Each visible inspection and cross-entropy values present that the ZIP mannequin suits the noticed information higher than the Poisson mannequin. This offers an goal and quantifiable cause to choose ZIP regression over Poisson regression.
Mannequin comparability
Allow us to now examine a number of fashions. I break up the info into coaching and check units, however it was not instantly clear which analysis metrics can be most applicable. For example, ought to I depend on Poisson deviance, despite the fact that the info is zero-inflated? Or imply squared error, which closely penalizes outliers? In the long run, I selected to make use of a number of metrics to raised seize mannequin efficiency: imply absolute error, Poisson deviance, and correlation. The fashions I evaluated are:
- A naïve mannequin predicting the imply worth of the coaching set,
- Linear regression (lr),
- Poisson regression (pr),
- Zero-inflated Poisson regression (zip),
- A chained Logistic–Poisson regression (hurdle mannequin, lr_pr),
- A chained Logistic–Zero-Truncated Poisson regression (hurdle mannequin, lr_tpr).
ZIP mannequin
Allow us to take a look at the ZIP regression implementation. First the detrimental log chance of the noticed information, famous y, is:

The marginal chance of the noticed information, P(Y=y), will be expressed analytically with out the integral formulation of the joint distribution, P(Y=y, X1=x1).

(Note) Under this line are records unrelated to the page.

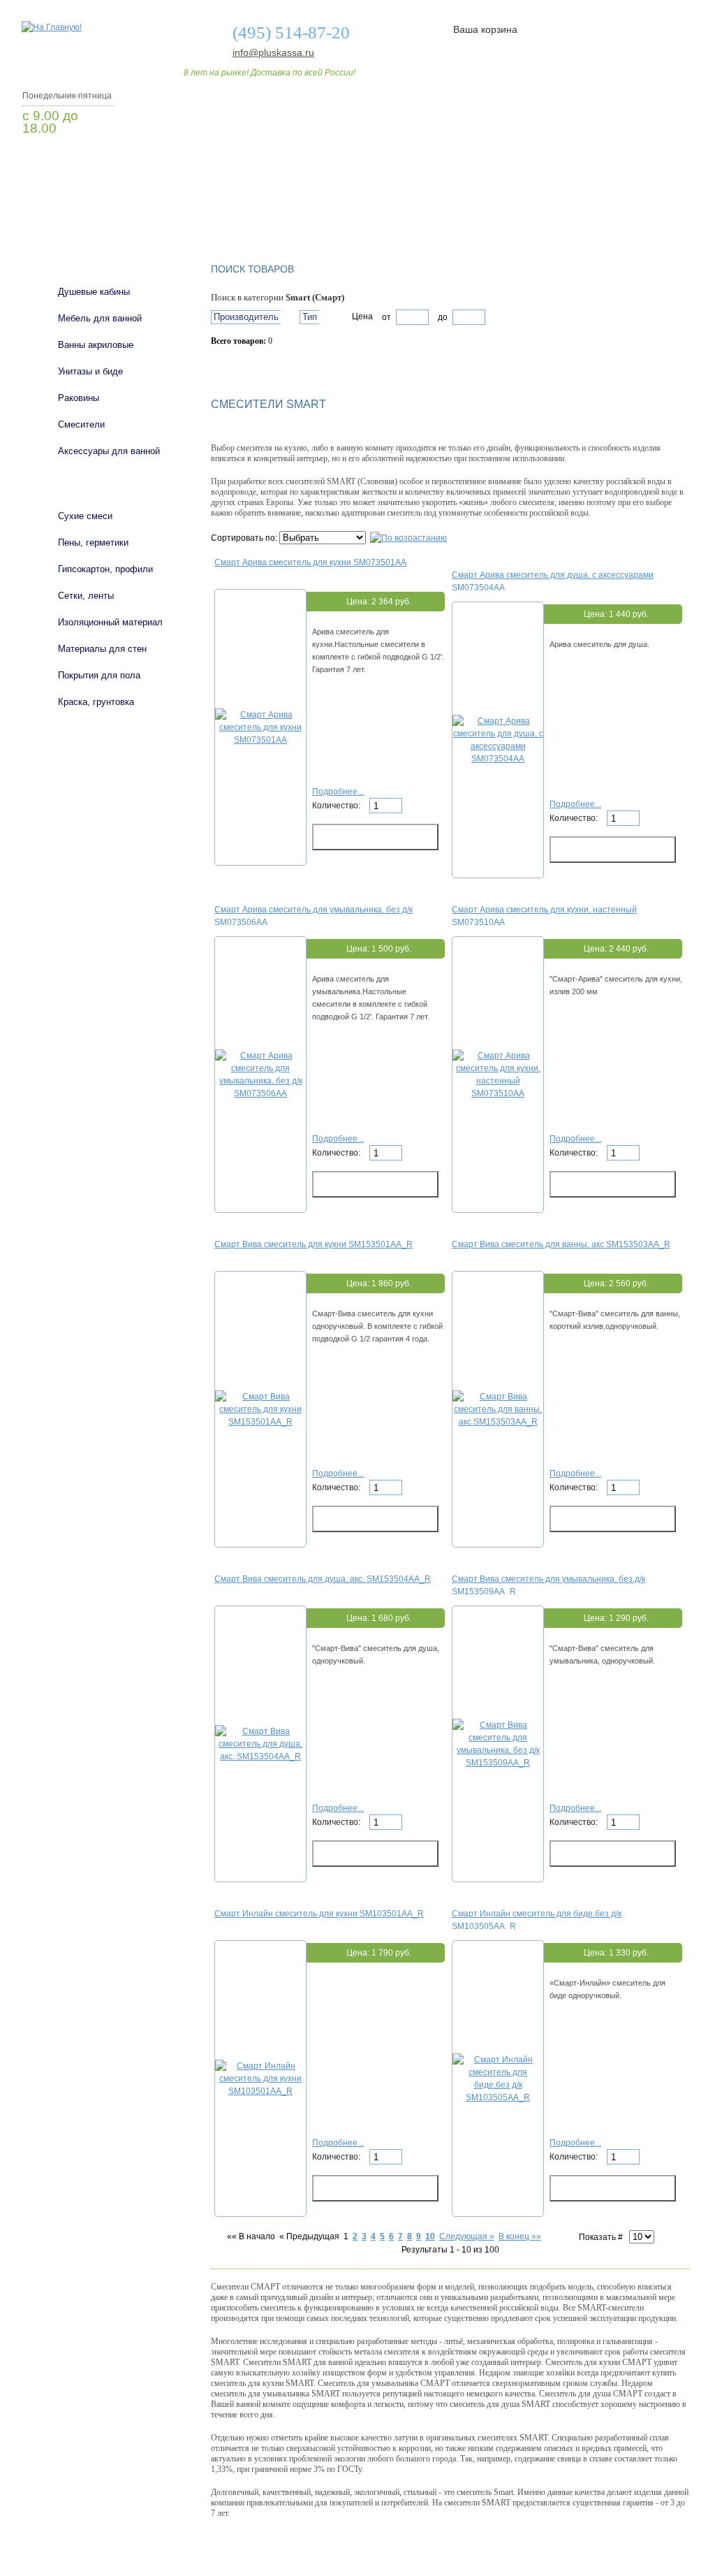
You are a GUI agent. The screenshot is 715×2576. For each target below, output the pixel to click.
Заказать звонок (96, 164)
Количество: (337, 805)
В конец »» (520, 2236)
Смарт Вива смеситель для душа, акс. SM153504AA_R (322, 1579)
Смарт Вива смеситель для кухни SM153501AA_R (313, 1244)
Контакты (635, 212)
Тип (309, 317)
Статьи (450, 212)
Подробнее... (338, 791)
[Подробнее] (260, 740)
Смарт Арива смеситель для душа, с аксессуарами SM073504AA (553, 580)
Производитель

So it will be optimized immediately with no need to make use of the expectation minimization algorithm [6]. The 2 distribution parameters p and Ⲗ are features of the options X and the parameters of the mannequin β that can be learnt. I’ve chosen that p is outlined because the sigmoid of the dot product between X and β and Ⲗ is outlined because the exponential of the dot product between X and β. To make the mannequin extra versatile, I exploit separate units of parameters β: one for p and one other for λ.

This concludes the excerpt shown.